Anyone who now has cable pays for MTV. Cable companies negotiate a flat payment to a station for carrying it. MTV also collects revenues from advertising, but a major source of its revenue is the automatic "tax" MTV imposes on your cable bill every month. You have no way to avoid paying for MTV-- except for cancelling the service altogether.
Monopolies are generally not permitted to "bundle" services together. And local cable companies are usually monopolies, or, at best, have but one competitor-- and as all of them have instituted this bundling practice and will not stop the practice no matter how much the public clamors for it, the monopolies (or duopolies) at least appear to be in collusion on this point.
And finally, while Robert Redford's boyish shock of tousled hair and studio system hauteur hides a multitude of sins, his own primitivist mindset is lurking just under the surface, easily found:
Robert Redford today accused the US of losing its way in the years since the second world war. Speaking at the press conference for his new film All Is Lost at the Cannes film festival.
"Certain things have got lost," said Redford. "Our belief system had holes punched in it by scandals that occurred, whether it was Watergate, the quiz show scandal, or Iran-Contra; it's still going on…Beneath all the propaganda is a big grey area, another America that doesn't get any attention; I decided to make that the subject of my films."
Redford, now 76, also had critical words for the US's never-ending drive for economic and technological development, which he considers has been a damaging force.
"We are in a dire situation; the planet is speaking with a very loud voice. In the US we call it Manifest Destiny, where we keep pushing and developing, never mind what you destroy in your wake, whether its Native American culture or the natural environment.
"I've also seen the relentless pace of technological increase. It's getting faster and faster; and it fascinates me to ask: how long will it go on before it burns out."
The Khmer Rouge sought to start over at year zero, and to sort of create the kind of society that very civilized, humane greens write about as though it were an ideal.
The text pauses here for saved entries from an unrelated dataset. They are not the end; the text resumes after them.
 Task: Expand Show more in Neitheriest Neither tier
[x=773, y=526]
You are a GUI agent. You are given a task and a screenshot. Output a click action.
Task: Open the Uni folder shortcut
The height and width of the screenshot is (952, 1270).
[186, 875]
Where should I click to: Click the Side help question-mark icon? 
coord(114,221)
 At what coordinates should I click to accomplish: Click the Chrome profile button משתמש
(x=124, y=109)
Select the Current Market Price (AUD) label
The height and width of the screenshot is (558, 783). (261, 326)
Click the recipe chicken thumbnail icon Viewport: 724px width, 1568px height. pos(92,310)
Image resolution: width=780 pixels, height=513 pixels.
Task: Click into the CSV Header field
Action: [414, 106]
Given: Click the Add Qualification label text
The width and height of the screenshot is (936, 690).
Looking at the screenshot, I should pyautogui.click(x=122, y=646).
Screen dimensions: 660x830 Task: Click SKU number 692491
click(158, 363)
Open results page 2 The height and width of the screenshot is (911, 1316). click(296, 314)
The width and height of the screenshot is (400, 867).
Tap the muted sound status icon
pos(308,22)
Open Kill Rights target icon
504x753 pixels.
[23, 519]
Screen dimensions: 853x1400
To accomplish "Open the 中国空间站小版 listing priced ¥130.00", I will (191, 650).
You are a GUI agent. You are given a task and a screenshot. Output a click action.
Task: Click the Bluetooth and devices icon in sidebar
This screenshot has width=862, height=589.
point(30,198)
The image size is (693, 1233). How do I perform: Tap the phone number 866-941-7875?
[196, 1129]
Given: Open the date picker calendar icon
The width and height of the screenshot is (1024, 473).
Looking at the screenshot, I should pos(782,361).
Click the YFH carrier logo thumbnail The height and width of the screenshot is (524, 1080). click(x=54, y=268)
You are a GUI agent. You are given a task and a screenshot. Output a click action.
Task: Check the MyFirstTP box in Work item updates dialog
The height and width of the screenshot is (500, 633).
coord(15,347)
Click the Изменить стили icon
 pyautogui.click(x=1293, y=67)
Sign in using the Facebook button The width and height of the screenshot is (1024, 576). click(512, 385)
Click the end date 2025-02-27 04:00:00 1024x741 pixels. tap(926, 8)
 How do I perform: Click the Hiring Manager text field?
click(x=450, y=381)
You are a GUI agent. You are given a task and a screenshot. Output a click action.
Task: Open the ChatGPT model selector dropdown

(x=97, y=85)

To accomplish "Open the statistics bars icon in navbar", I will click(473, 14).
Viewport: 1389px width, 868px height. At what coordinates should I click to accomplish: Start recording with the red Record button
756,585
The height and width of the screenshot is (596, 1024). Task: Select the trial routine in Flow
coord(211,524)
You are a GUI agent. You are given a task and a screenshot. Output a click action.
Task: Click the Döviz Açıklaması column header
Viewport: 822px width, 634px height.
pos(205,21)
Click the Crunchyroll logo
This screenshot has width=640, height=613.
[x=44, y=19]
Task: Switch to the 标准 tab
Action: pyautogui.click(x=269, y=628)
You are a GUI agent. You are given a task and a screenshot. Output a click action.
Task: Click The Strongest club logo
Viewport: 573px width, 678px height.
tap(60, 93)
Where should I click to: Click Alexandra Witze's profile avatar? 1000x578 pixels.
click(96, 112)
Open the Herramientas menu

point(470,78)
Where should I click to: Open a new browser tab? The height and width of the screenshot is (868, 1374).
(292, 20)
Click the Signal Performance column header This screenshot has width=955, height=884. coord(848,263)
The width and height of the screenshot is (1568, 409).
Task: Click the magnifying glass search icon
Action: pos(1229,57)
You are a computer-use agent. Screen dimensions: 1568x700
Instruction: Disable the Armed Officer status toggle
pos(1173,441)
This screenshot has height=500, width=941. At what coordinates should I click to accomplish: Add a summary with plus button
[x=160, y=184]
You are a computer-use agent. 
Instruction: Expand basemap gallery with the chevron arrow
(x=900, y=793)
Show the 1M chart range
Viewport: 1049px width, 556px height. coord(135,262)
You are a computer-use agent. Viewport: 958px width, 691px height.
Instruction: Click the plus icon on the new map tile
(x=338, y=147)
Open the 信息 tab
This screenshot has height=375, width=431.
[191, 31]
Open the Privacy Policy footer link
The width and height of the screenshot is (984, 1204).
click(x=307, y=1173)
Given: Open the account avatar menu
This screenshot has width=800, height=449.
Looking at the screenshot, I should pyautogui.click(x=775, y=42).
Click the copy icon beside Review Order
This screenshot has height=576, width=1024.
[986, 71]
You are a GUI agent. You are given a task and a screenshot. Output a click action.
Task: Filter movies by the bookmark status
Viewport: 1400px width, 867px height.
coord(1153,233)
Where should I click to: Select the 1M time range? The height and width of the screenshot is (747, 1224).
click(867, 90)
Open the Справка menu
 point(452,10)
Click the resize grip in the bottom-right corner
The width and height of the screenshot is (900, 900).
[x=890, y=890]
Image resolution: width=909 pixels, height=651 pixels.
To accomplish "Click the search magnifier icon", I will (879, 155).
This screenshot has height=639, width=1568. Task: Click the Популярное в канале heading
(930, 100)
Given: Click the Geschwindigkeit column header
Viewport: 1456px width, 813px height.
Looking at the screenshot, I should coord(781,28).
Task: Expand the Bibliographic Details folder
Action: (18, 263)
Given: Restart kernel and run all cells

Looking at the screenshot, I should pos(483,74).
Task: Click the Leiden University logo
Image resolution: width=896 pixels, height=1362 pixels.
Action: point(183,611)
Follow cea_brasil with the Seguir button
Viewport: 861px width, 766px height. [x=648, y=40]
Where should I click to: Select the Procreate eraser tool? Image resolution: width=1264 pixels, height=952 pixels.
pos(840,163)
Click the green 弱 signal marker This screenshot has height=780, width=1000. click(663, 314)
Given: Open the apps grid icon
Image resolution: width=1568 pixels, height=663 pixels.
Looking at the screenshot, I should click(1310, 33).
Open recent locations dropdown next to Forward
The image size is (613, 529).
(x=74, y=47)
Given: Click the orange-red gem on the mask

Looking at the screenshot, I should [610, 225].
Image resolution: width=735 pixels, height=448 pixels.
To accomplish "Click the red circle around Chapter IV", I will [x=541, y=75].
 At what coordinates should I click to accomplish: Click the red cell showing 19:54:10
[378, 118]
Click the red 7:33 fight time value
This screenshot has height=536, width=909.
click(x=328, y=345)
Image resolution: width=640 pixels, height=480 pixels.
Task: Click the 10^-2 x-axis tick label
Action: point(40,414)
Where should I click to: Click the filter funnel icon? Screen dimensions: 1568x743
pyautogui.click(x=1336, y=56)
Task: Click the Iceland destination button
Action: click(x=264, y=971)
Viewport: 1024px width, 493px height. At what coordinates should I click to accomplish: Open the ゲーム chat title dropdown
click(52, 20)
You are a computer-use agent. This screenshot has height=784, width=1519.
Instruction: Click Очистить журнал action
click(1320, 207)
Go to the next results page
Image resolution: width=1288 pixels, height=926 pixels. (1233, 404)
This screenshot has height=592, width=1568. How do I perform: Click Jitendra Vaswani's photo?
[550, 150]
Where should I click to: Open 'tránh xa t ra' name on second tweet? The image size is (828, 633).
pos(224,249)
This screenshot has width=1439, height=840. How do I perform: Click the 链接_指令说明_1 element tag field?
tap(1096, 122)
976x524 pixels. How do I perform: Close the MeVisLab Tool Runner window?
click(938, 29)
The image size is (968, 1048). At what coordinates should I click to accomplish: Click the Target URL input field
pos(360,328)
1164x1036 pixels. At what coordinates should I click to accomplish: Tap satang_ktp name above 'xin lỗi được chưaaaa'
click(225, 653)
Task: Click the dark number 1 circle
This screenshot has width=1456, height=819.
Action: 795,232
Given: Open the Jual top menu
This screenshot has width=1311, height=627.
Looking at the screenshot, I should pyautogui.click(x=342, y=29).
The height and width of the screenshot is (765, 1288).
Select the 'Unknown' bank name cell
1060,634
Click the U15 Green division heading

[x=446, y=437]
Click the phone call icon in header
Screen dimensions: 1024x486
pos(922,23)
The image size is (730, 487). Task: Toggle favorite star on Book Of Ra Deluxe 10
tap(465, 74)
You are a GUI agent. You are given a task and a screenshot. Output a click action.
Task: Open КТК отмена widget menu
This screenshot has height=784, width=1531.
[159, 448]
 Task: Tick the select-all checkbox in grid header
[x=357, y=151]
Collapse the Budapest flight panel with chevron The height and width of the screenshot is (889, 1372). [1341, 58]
I mean, people who would never consider genocide*. But I argue that if you want to know what that would take, look at Cambodia: to empty the cities and turn everyone into peasants again. Even in a less developed country, let alone in someplace like the United States, that these sort of static utopian fantasies are just that.
Incidentally, that fawning profile of Redford appeared (but of course!) in the UK Guardian under the headline, "Robert Redford on America: 'Certain things have got lost.'" Well, that can happen when elderly Hollywood multimillionaires make films condoning terrorism, which are in turn approved by a former presidential aide, on the morning show that's aired nationwide on a TV network owned by the Disney Corporation.
In his 2oo6 book Our Culture, What's Left Of It, Theodore Dalrymple wrote:
Having spent a considerable proportion of my professional career in Third World countries in which the implementation of abstract ideas and ideals has made bad situations incomparably worse, and the rest of my career among the very extensive British underclass, whose disastrous notions about how to live derive ultimately from the unrealistic, self-indulgent, and often fatuous ideas of social critics, I have come to regard intellectual and artistic life as being of incalculable practical importance and effect. John Maynard Keynes wrote, in a famous passage in The Economic Consequences of the Peace, that practical men might not have much time for theoretical considerations, but in fact the world is governed by little else than the outdated or defunct ideas of economists and social philosophers. I agree: except that I would now add novelists, playwrights, film directors, journalists, artists, and even pop singers. They are the unacknowledged legislators of the world, and we ought to pay close attention to what they say and how they say it.
Especially when the first thought is turn away from the daily horrors our pop culture seems to bring forth in ever-greater numbers.